The expression “culture biomedicine” describes the ways that medicine has influenced the West and have branched off into it’s own culture. In the West, biomedicine is based on facts and nature. These facts have shaped the beliefs and ideas regarding health in Western societies. Biomedicine has played a very important role in influencing the medicine and healing treatments that patients in the West seek out. The biomedicine has created a culture through all of the new technologies that are being used to communicate, diagnose, and treat patients in the Western culture. It has been embedded into the West through commercials, pharmaceutical companies, magazines and other forms of advertisements. For example, as mentioned in the lecture the rise of penicillin became very popular due to advertisements, not the actual illnesses the pills were able to cure.

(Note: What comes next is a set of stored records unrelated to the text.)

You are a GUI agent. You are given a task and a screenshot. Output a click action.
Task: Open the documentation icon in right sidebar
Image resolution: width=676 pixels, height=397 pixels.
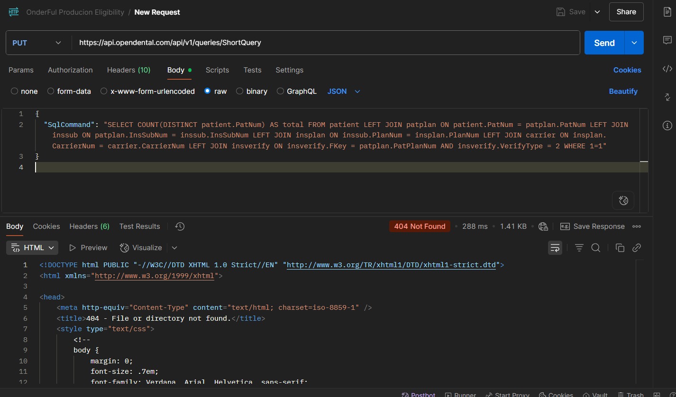[x=667, y=12]
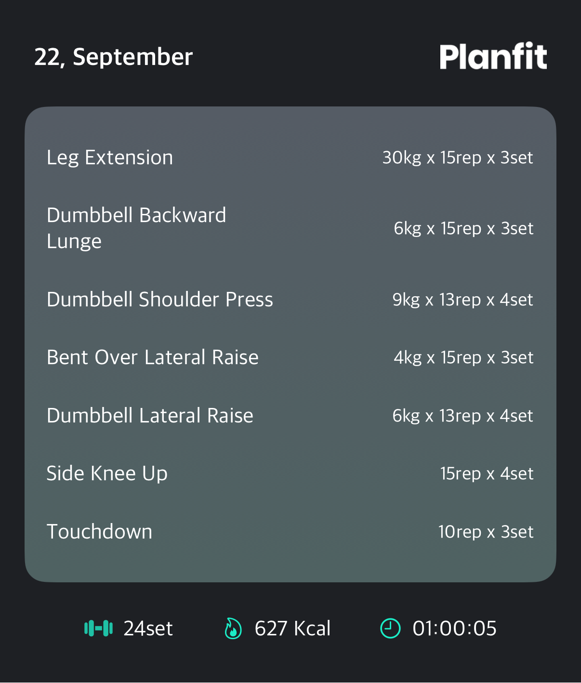The height and width of the screenshot is (683, 581).
Task: Click the flame calories icon
Action: tap(233, 628)
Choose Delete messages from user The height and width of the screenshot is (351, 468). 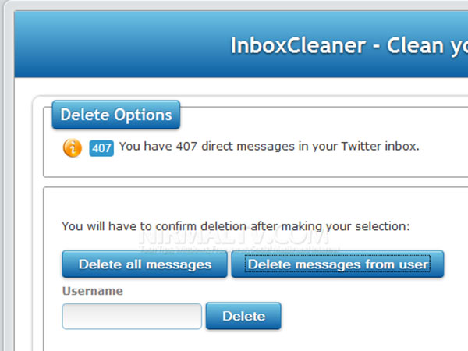pos(338,264)
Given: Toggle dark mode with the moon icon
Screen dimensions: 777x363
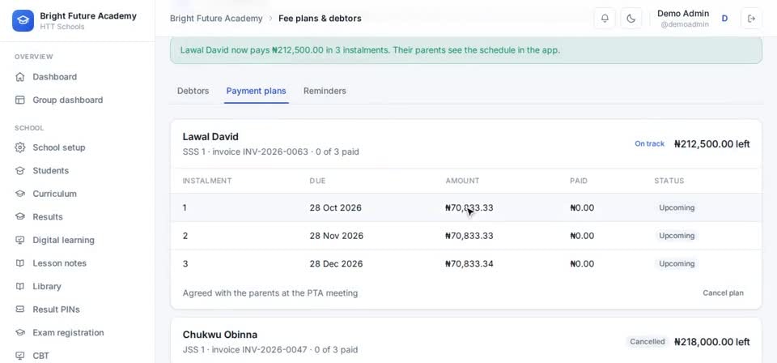Looking at the screenshot, I should click(631, 19).
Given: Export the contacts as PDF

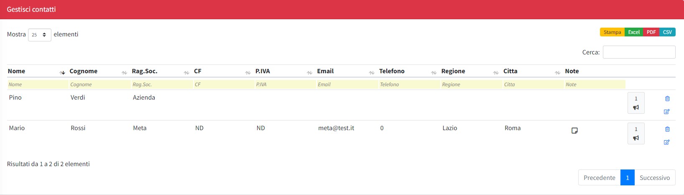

Biomedicine has created a culture of new advances over the years such as pills, machines, cosmetic surgery etc.
It may be quite difficult to determine the relationship between life and death, which is why this is a very popular dichotomy. I personally believe that the difference is not that difficult to pinpoint. Based on my personal experiences, I would have to say that an individual is dead once the brain stops functioning. If an individual is placed on a ventilator and are non responsive, can not hear, eat, breath and there is no brain activity then that person is not alive. However, I consider someone to be alive when the person does not need life support and their organs, especially the brain and heart, are still active. These beliefs have came from both my culture and personal experiences. When my grandmother passed, she was on a ventilator and she was a vegetable non-responsive, no movements, eating, vowel movements etc., and the same thing happened to my father. So these are the things that have influenced my views on the relationship between life and death.
This dichotomy is accepted as true in western society for several reasons. We are taught that individual can become brain dead, isn’t that a form of death? Also, society and personal experiences have shaped this dichotomy by creating a clear and precise distinction between death and life. The two are not mutually exclusive, one can not be both alive and dead.